Forget what you think you know about poverty
by Jo Salter
The image of the ‘troubled family’ – characterised by benefits dependency, crime, violence and dysfunction – has become the poster-child for modern poverty. It is one of the Government’s stock images of disadvantage, alongside the neglectful, drug-addicted parents, and rioters living on inner city estates.
What these images lack is any substantive evidence to support their use as a generalisation for the 9.8 million people who were classed as living in income-poor households in 2010/11. Research published this week by the Joseph Rowntree Foundation showed that more people in poverty are in work than out of work – and two thirds of children in poverty are living in a household where somebody is working.
The Department for Work and Pensions’ own figures from 2008 for problematic drug use – often cited as a key contributing factor behind family poverty – show that only 6.6 per cent of benefit claimants in England were drug users. Contrary to the ‘scroungers’ myth, take-up of key income-related benefits ranges from 89 per cent to just 61 per cent - with the lowest take-up being for income-based Jobseeker’s Allowance and Council Tax Benefit. These facts just do not scan with the popular portrayal of poor families.
This misrepresentation is worrying on a number of levels. Being able to communicate to the public a recognisable image of modern poverty is essential for building public support for investment in poverty reduction strategies. Recently, the British Social Attitudes survey revealed an increasingly hostile streak in public attitudes towards those on a low income – only 28 per cent of people think the government should spend more on welfare benefits for the poor, compared to 43 per cent 10 years ago, with more than a third of people believing that many of those claiming benefits do not deserve help.

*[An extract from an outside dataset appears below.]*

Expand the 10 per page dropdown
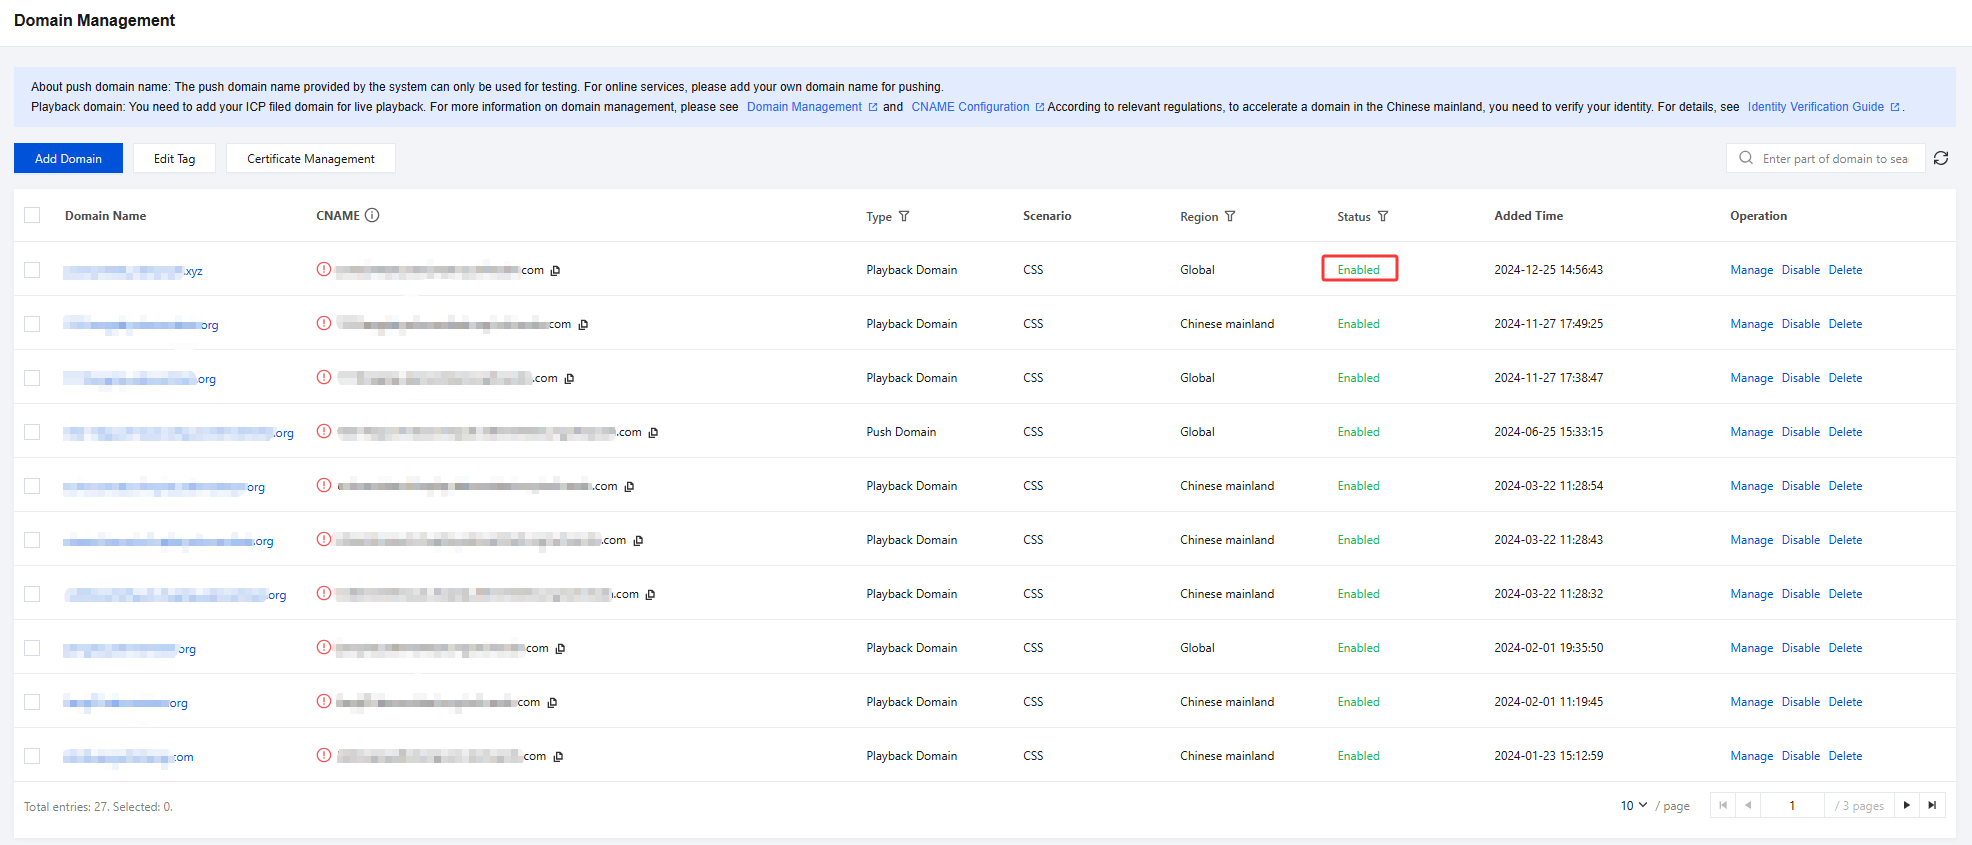The image size is (1972, 845). point(1633,805)
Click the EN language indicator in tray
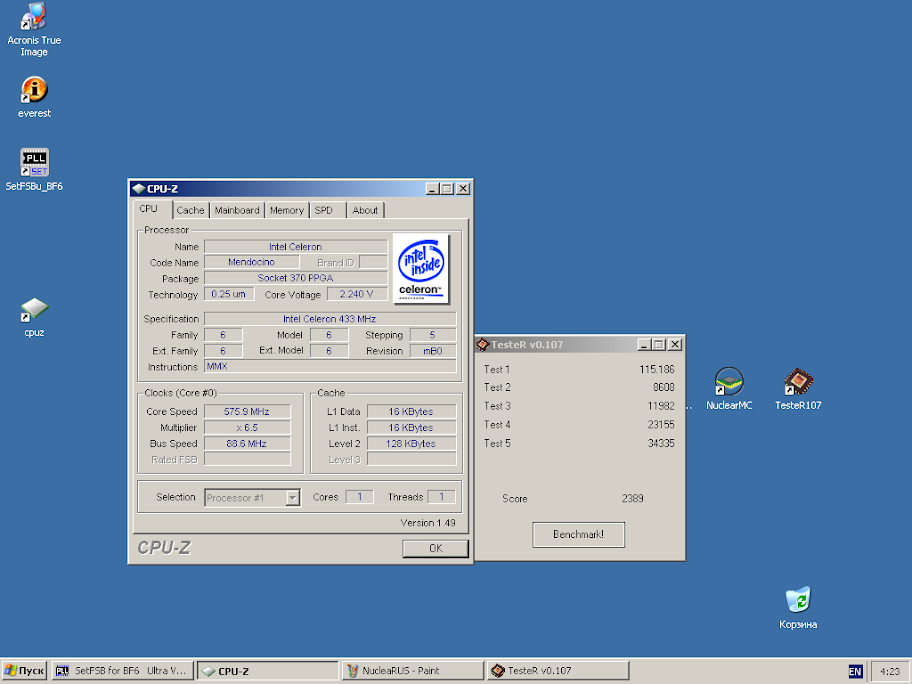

Perhaps more seriously, the persistent narrative of social dysfunction – and an ‘us versus them’ mentality – risks driving a wedge between families in poverty and the systems of state support that exist to help them. Those families who do fit the ‘troubled’ description are likely to resent being depicted as ‘public enemy number one’, and families who are struggling on a low income but are not ‘troubled’ (the vast majority) may be less likely to access essential services and benefits because of the associated stigma. All this makes it more likely that efforts to reach the most disadvantaged families will fail.
Demos research published today aims to overturn some of the negative preconceptions that surround people in poverty by taking a far wider view of what the reality of living on a low income is really like at an individual household level. Our research examines a diverse list of poverty indicators, ranging from skills and employment to health and housing to financial resilience and social networks. When these dimensions of poverty are mapped onto the low-income population, the types of experience that emerge are very different from the image that dominates the popular imagination.
For example, the biggest group of low-income families with children that we identified – called the ‘grafters’ – are almost the exact opposite of the ‘troubled families’ stereotype. Around 90 per cent of them are in work, with professional occupations well represented among the group; the vast majority are homeowners; half are educated to degree level; they are in good physical health; they live in good neighbourhoods.
The reason why this group is not characterised by a catalogue of problems is because real life is not like that. Our analysis did not just look at the negative factors in people’s lives (lack of work, poor health, poor neighbourhoods), but also looked at the positives. Including these positive factors reveals, for example, that many of the poverty types we identified are notable for their higher than average levels of neighbourhood support and support from family members living nearby: even those who are generally living in some of the most deprived neighbourhoods in the country have strong, supportive relationships.
Of course, we must not downplay the sense of exclusion and disempowerment that families in poverty experience, and which we also regularly encountered among those who we spoke to. But equally, we must guard against a one-sided view of poverty. The central message from our research is that all poverty is different, and we cannot make generalisations about poverty from any one person or group’s experiences. This is why an approach that is sensitive to the complexity and diversity of life below the poverty line is vital if we are to truly understand the problems facing these families.
The Government has recently announced a consultation on expanding the measure of child poverty to include other factors, such as education and health, alongside low income. By extending the scope of the official measure of poverty, the Government has a chance to see the whole picture of what it means to be in poverty – and design poverty interventions that fit the facts and not the fiction.